(Extracted data)

+++

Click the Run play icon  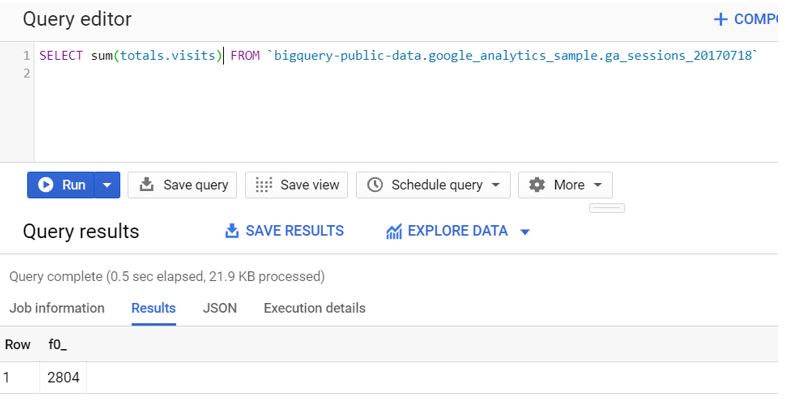click(x=45, y=185)
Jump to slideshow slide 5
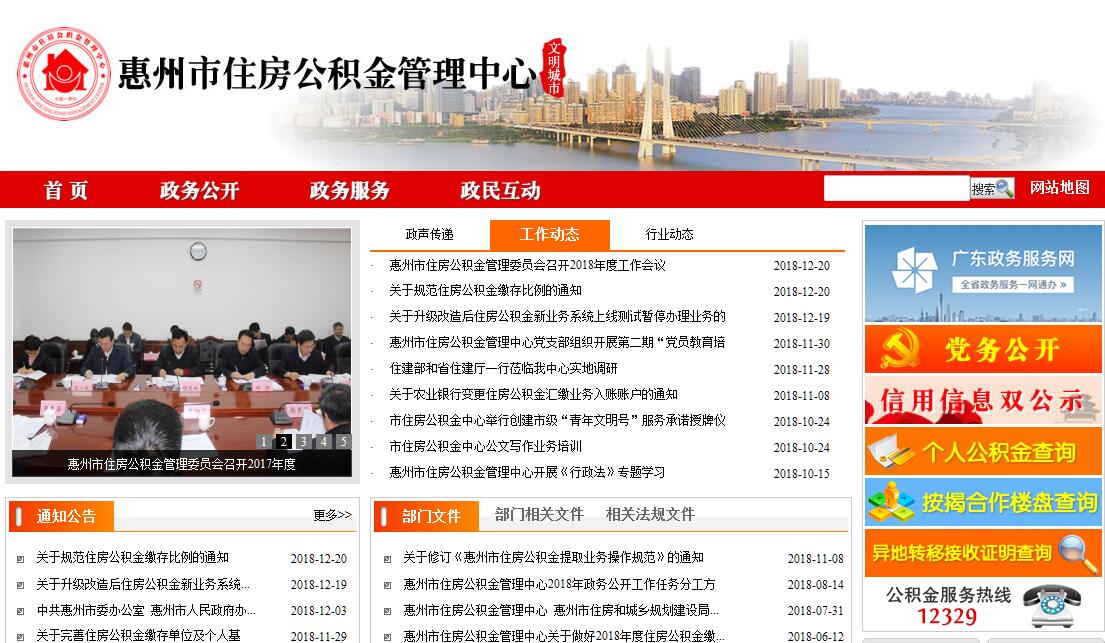1105x643 pixels. [x=343, y=441]
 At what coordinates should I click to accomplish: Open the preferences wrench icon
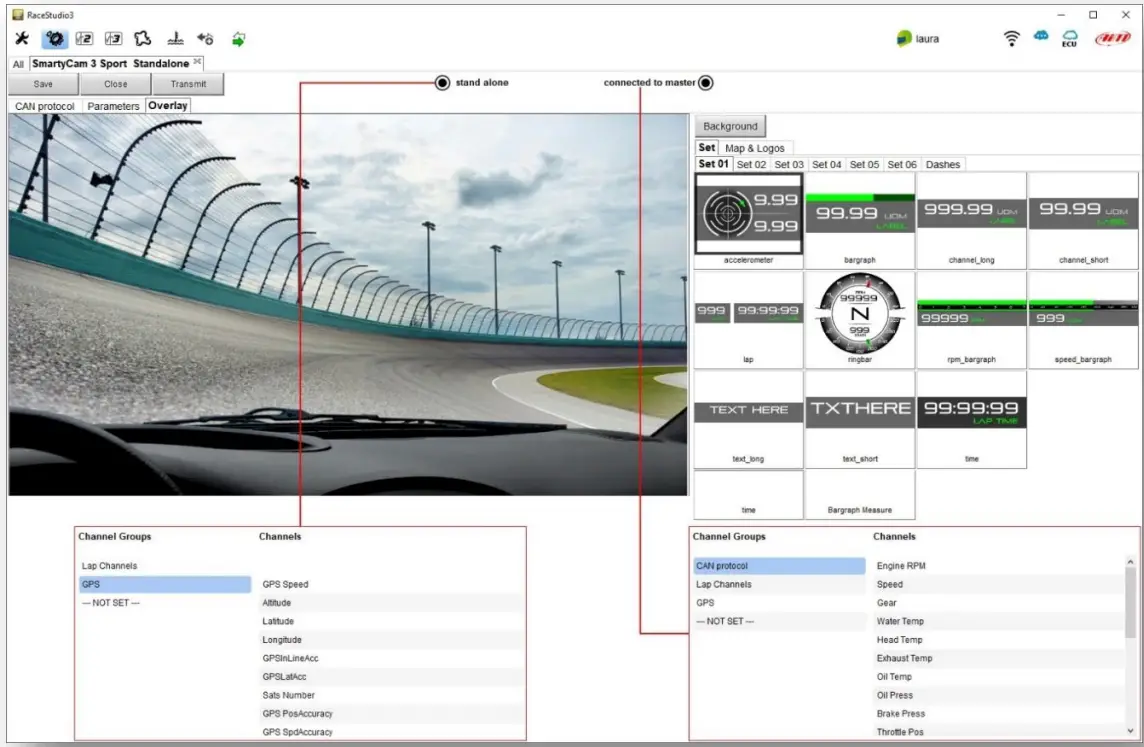pos(21,39)
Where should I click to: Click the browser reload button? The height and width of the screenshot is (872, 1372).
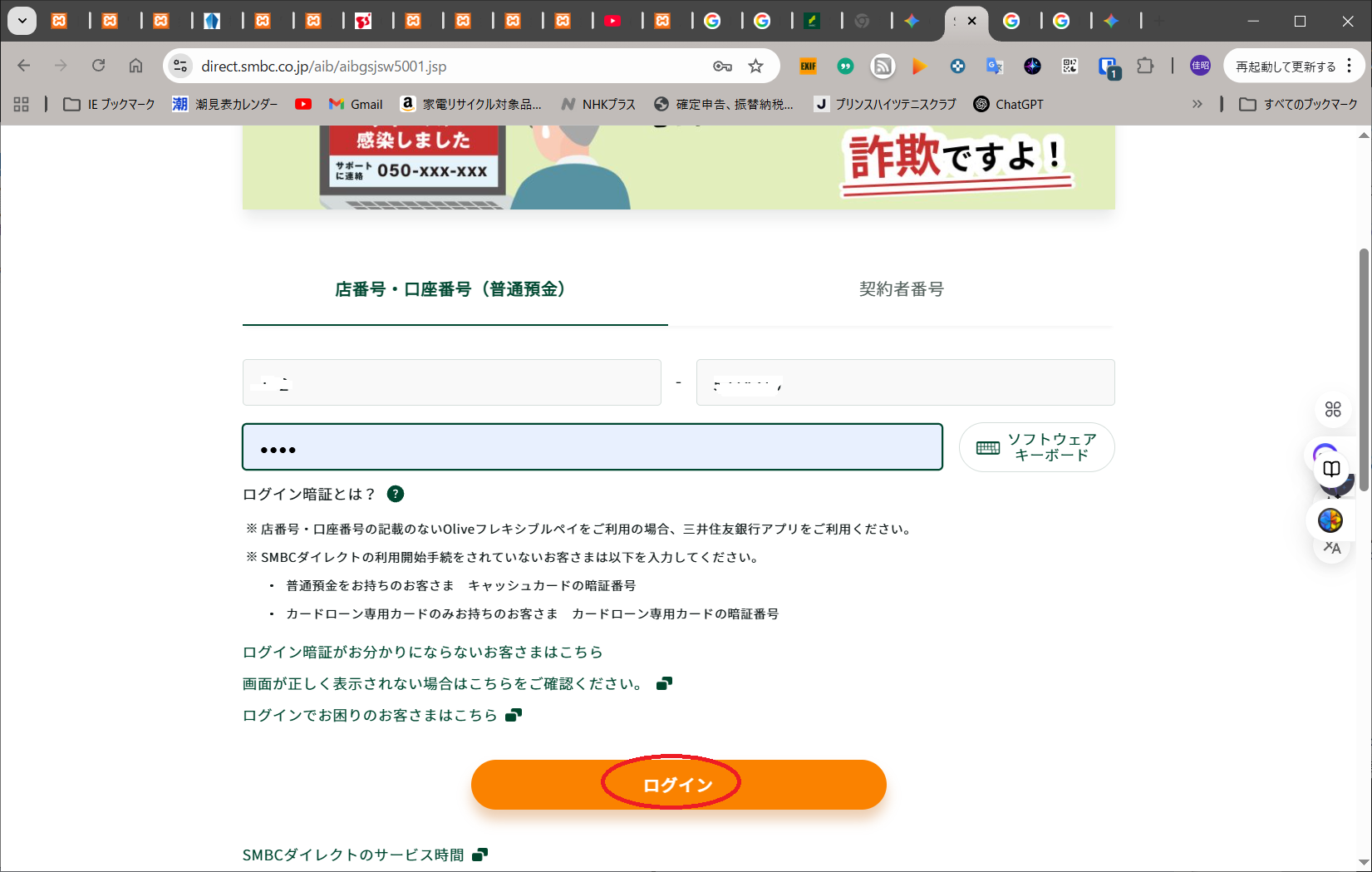(98, 66)
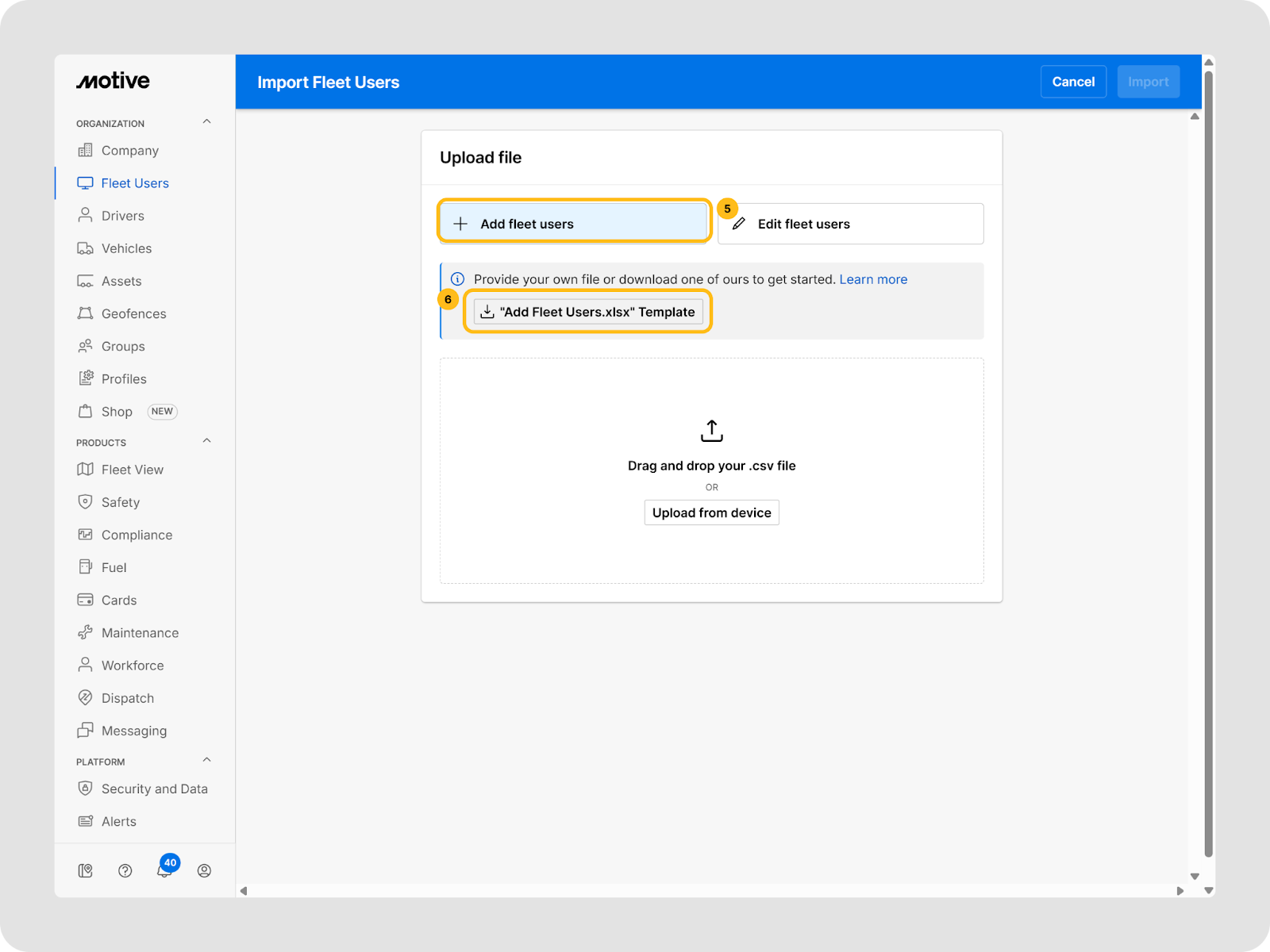Collapse the Products section chevron

(x=206, y=441)
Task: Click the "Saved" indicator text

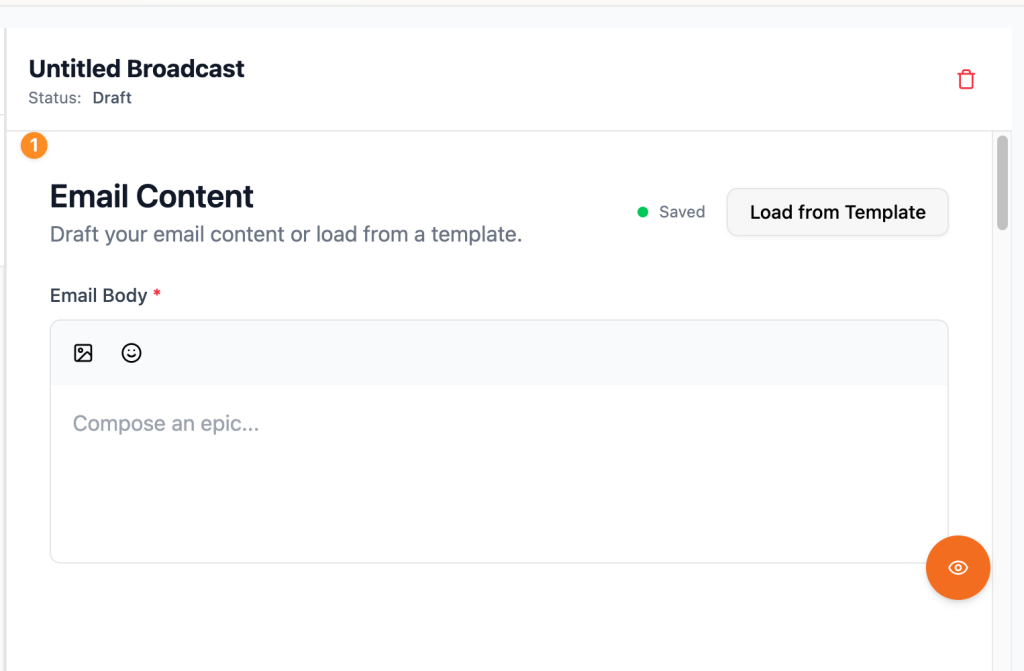Action: click(x=682, y=212)
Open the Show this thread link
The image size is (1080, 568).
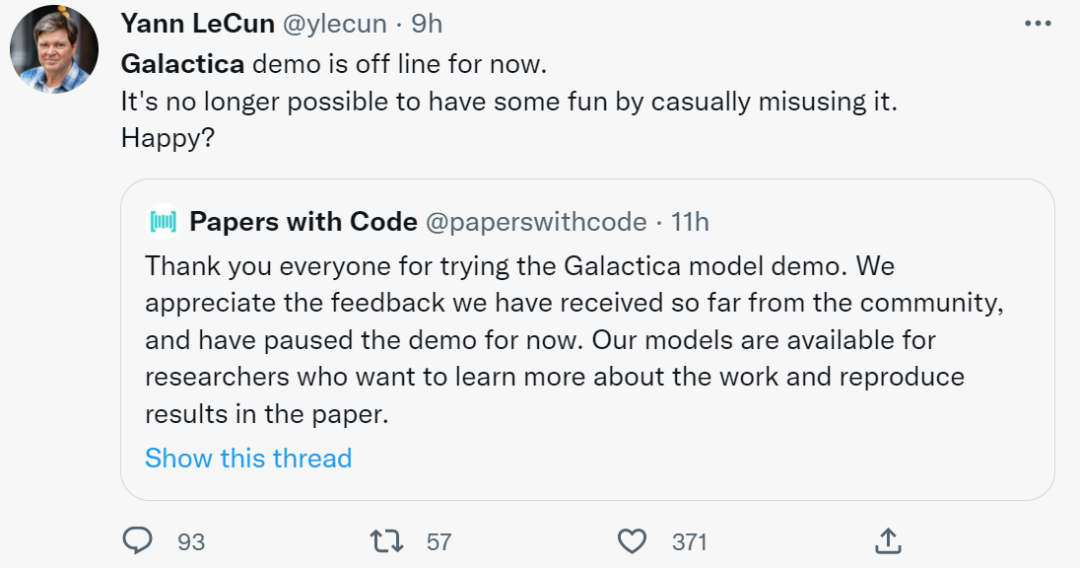248,458
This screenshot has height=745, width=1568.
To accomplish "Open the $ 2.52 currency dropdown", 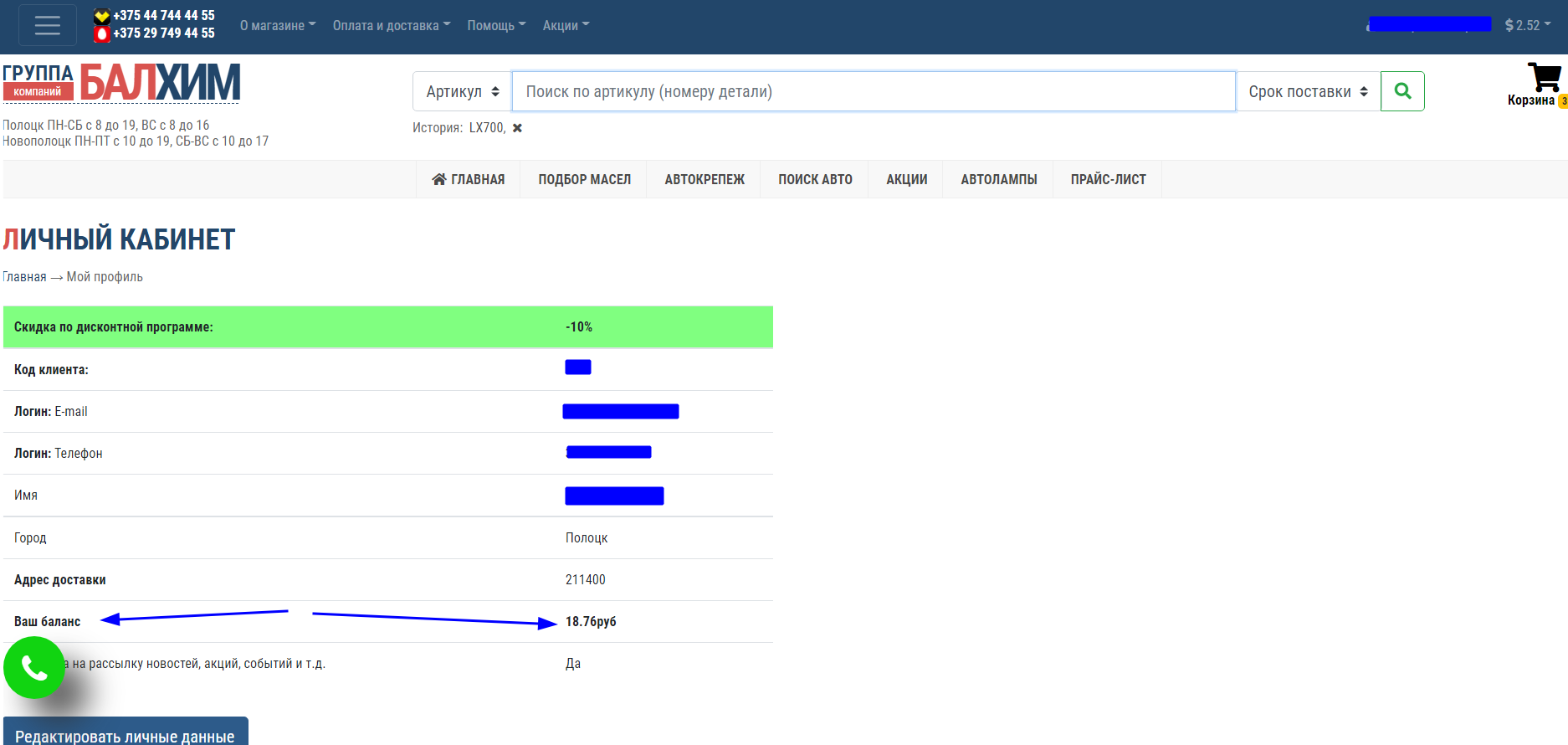I will [x=1527, y=25].
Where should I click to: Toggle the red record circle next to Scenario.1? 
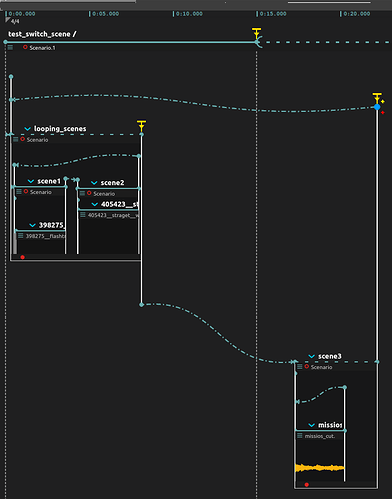25,47
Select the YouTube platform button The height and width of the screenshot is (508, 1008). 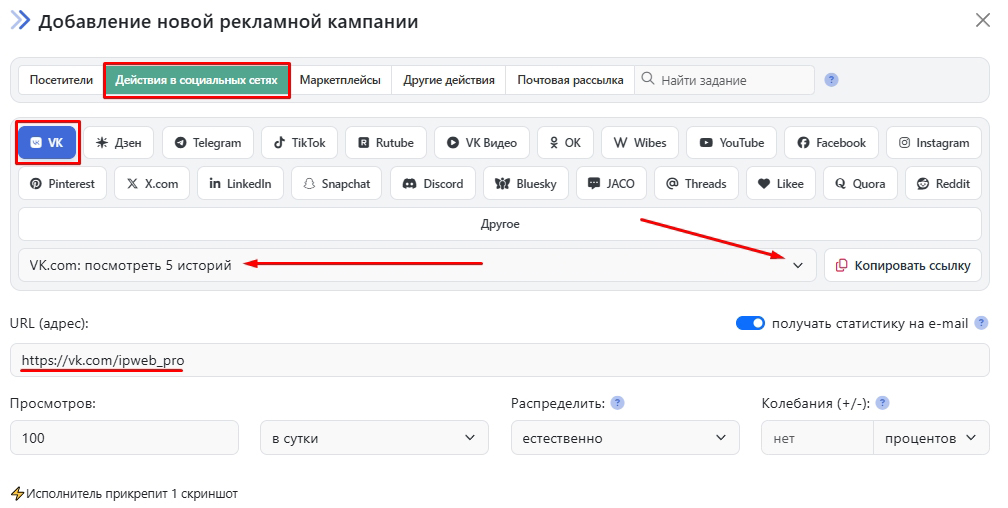tap(732, 143)
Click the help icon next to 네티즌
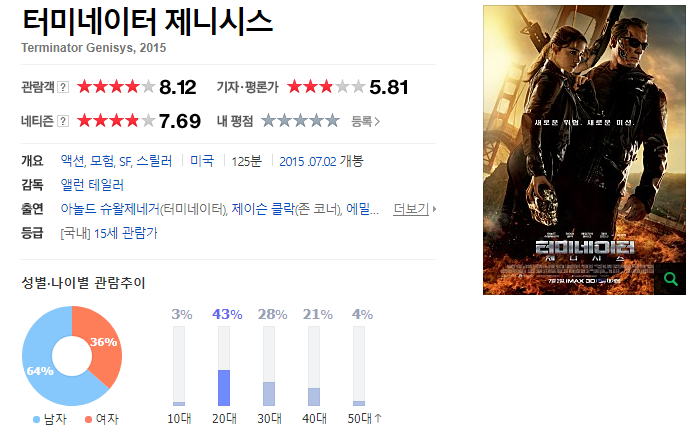This screenshot has height=441, width=700. [63, 121]
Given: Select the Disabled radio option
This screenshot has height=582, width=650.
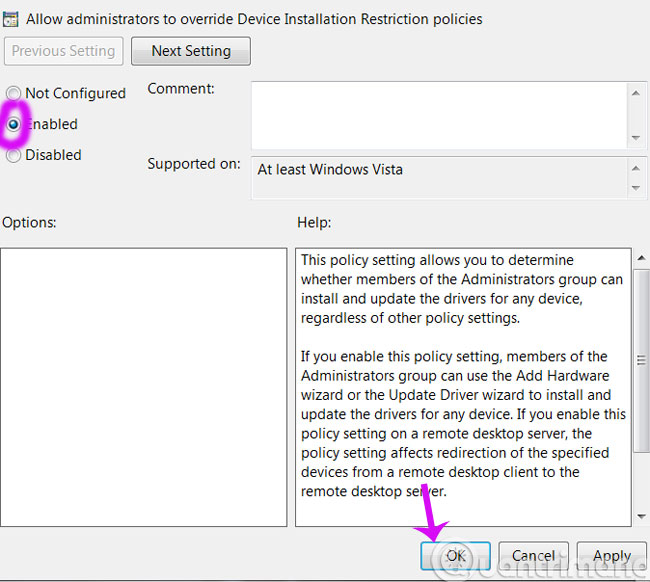Looking at the screenshot, I should pos(14,156).
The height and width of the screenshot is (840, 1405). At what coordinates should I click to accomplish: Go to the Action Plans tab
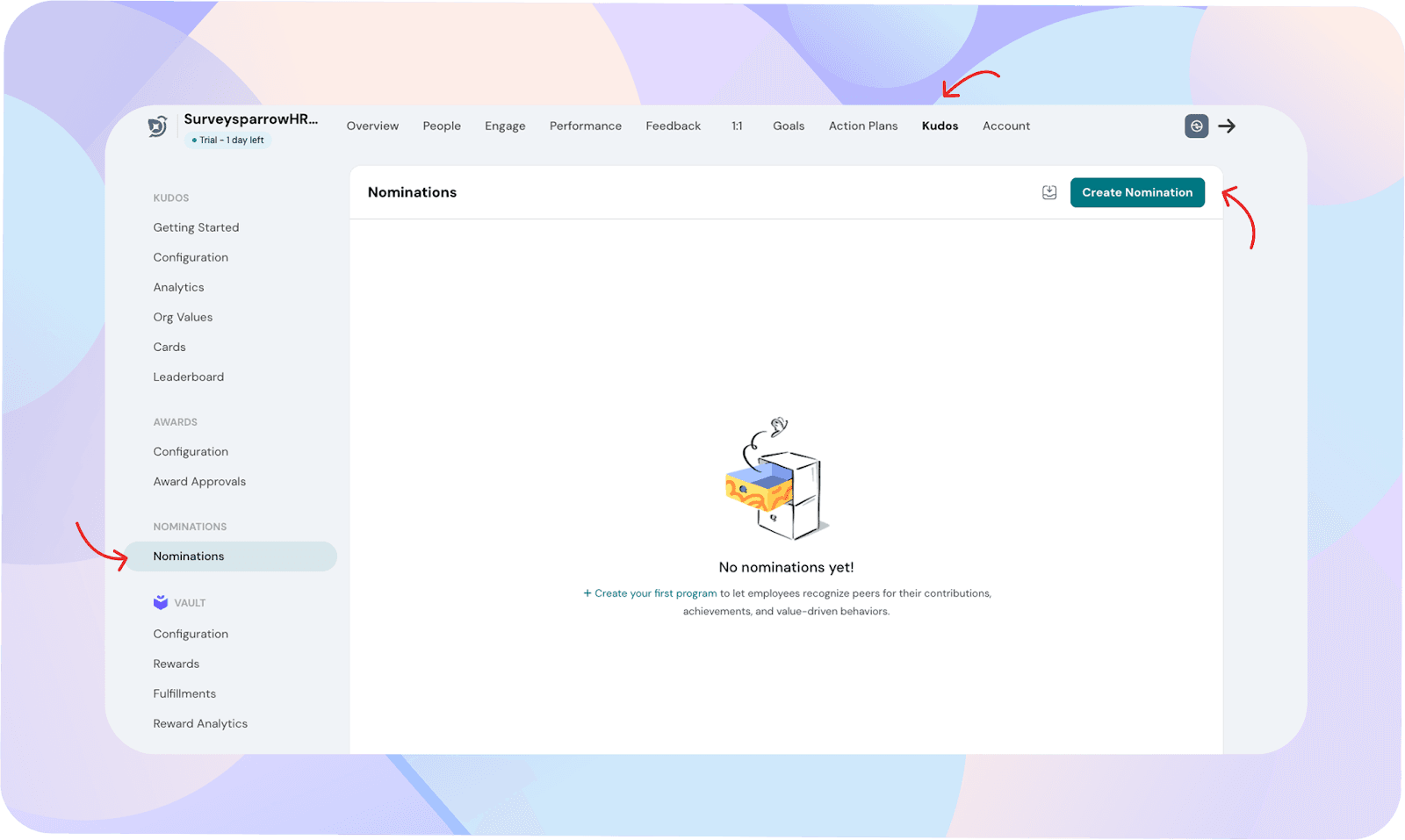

+++

(What this task involves)
In the records above, find the line containing "At what coordinates should I click to accomplish: Open" and the line containing "Open the Show this thread link", then give both of them again word for word along with every line between. Omit any pictures.

(Solution to this exercise)
 At what coordinates should I click to accomplish: Open the preferences wrench icon
pos(21,39)
Where should I click to: Click the browser reload button? The height and width of the screenshot is (872, 1372).
(98, 66)
Collapse the Products section chevron

(x=206, y=441)
Task: Click the "Saved" indicator text

Action: click(x=682, y=212)
Open the Show this thread link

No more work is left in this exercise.